EnqueuedAt time.Time
}
ClaimRequest is one pending claim awaiting an idle pod.
type ClaimResult ¶
ClaimResult is the outcome of a single Enqueue/claim attempt.
type PoolScheduler ¶
type PoolScheduler struct {
// contains filtered or unexported fields
}
PoolScheduler is a per-pool background goroutine that streams claim requests to idle pods as they become available.
func NewPoolScheduler ¶
func NewPoolScheduler(ns, name, team, user, env string, k8sClient client.Client) *PoolScheduler
NewPoolScheduler allocates a scheduler without starting its goroutine. team/user/env identify the owning pool for metrics labelling — env is the owning SandboxEnv name read from the Pool's LabelEnv (empty string for legacy Pools that pre-date Env adoption). k8sClient may be nil; in that case the background status writer that mirrors the in-memory queue length onto SandboxPool.Status.PendingRequests is skipped (useful for unit tests that exercise only the in-process dispatch path).
func (*PoolScheduler) Enqueue ¶
func (s *PoolScheduler) Enqueue(req *ClaimRequest) bool
Enqueue hands req to the scheduler. Returns false (and does NOT write to ResultCh) when the internal channel is full; the caller must translate that into backpressure.

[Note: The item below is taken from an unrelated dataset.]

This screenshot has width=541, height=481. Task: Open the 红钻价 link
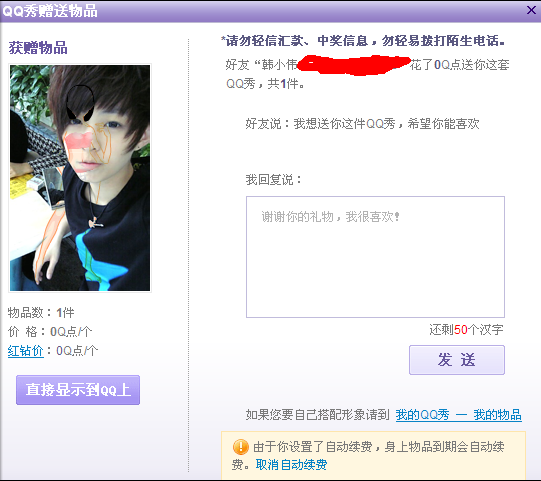click(26, 351)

func (*PoolScheduler) NotifyIdle ¶
func (s *PoolScheduler) NotifyIdle()
NotifyIdle is called when a pod transitions Stopping → Idle for this pool. It schedules a delayed wake of the scheduler so the informer cache has time to reflect the apiserver write before refreshReady() runs its List call. The delay (idleNotifyDelay ≈ 200 ms) covers P99 informer propagation latency; without it refreshReady() fires against a stale cache that still reports the pod as Stopping and misses it, causing the scheduler to fall back to the 10-second pollTimer. Safe to call from any goroutine.
func (*PoolScheduler) Run ¶
func (s *PoolScheduler) Run(ctx context.Context)

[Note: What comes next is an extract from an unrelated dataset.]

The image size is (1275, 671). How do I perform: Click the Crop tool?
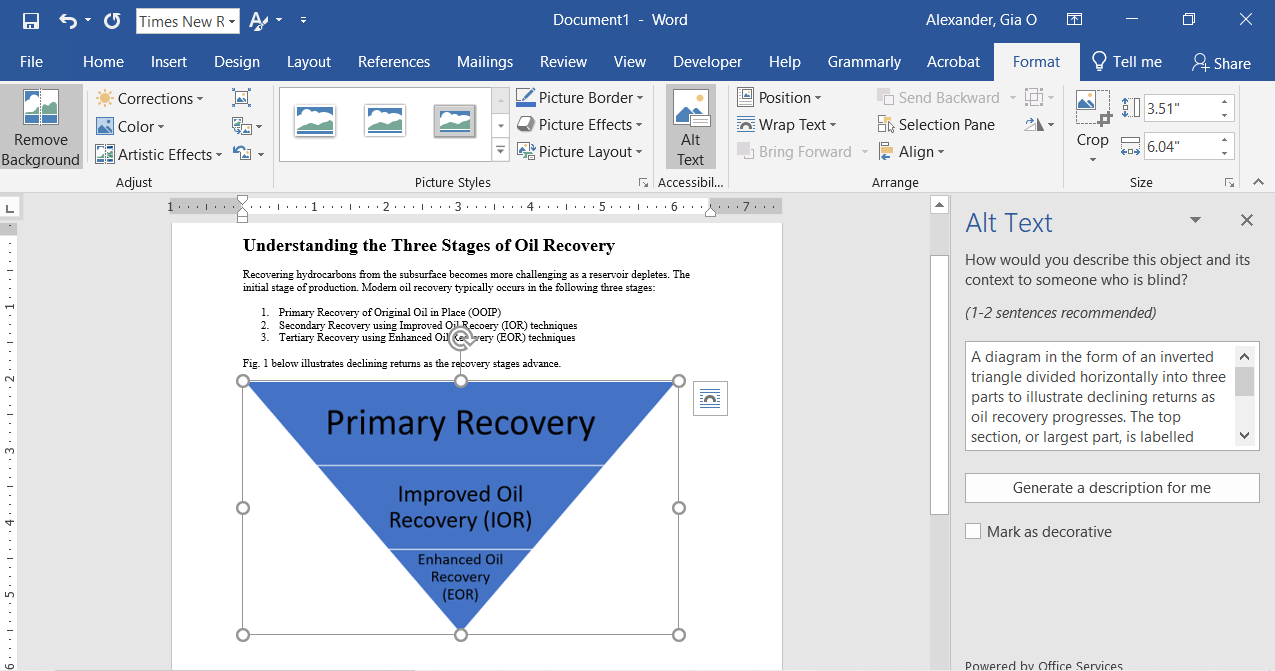(1092, 125)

Run is the scheduler goroutine; call it exactly once per scheduler.
func (*PoolScheduler) Shutdown ¶
func (s *PoolScheduler) Shutdown()
Shutdown stops the scheduler goroutine and blocks until it has drained pending requests.
func (*PoolScheduler) Snapshot ¶ added in v0.0.5
func (s *PoolScheduler) Snapshot() Snapshot
Snapshot returns a point-in-time view of the scheduler's internal counters. See the Snapshot doc comment for field semantics. Safe to call from any goroutine; cost is O(1) atomic / channel-len reads.
type Snapshot ¶ added in v0.0.5
type Snapshot struct {
// IdleReady is the number of idle Pods currently admitted to the ready
// queue and not reserved — what would be popped if a request arrived now.
IdleReady int
// QueueLen is the total number of ClaimRequests this scheduler is
// holding that have not yet reached a terminal result. Counts both
// requests still in the producer→consumer channel AND requests
// parked inside the scheduler goroutine waiting for an idle pod.
// Sourced from an atomic counter so the value stays stable while a
// request transiently moves between buffers (the autoscaler relies
// on this for its reactive demand signal).
QueueLen int
// ReservedCount is the number of pods currently reserved (handed off to
// a CAS goroutine but not yet observed back as Idle/Starting through the
// informer cache).
ReservedCount int
// InflightCAS is the number of TriggerUpdateWithOptions goroutines
// currently running. Useful for diagnosing apiserver back-pressure.
InflightCAS int
// LastDispatchAt is the wall-clock time of the most recent successful
// dispatch (doCAS OK branch). Zero when no dispatch has ever succeeded.
LastDispatchAt time.Time
}
Snapshot is a point-in-time view of a PoolScheduler's internal counters. All fields are read with atomic / channel-len semantics; calling Snapshot is safe from any goroutine and does not interact with the apiserver.
EnvScheduler reads Snapshots on the request hot path to rank candidate member pools, so the cost must stay in the tens-of-nanoseconds range.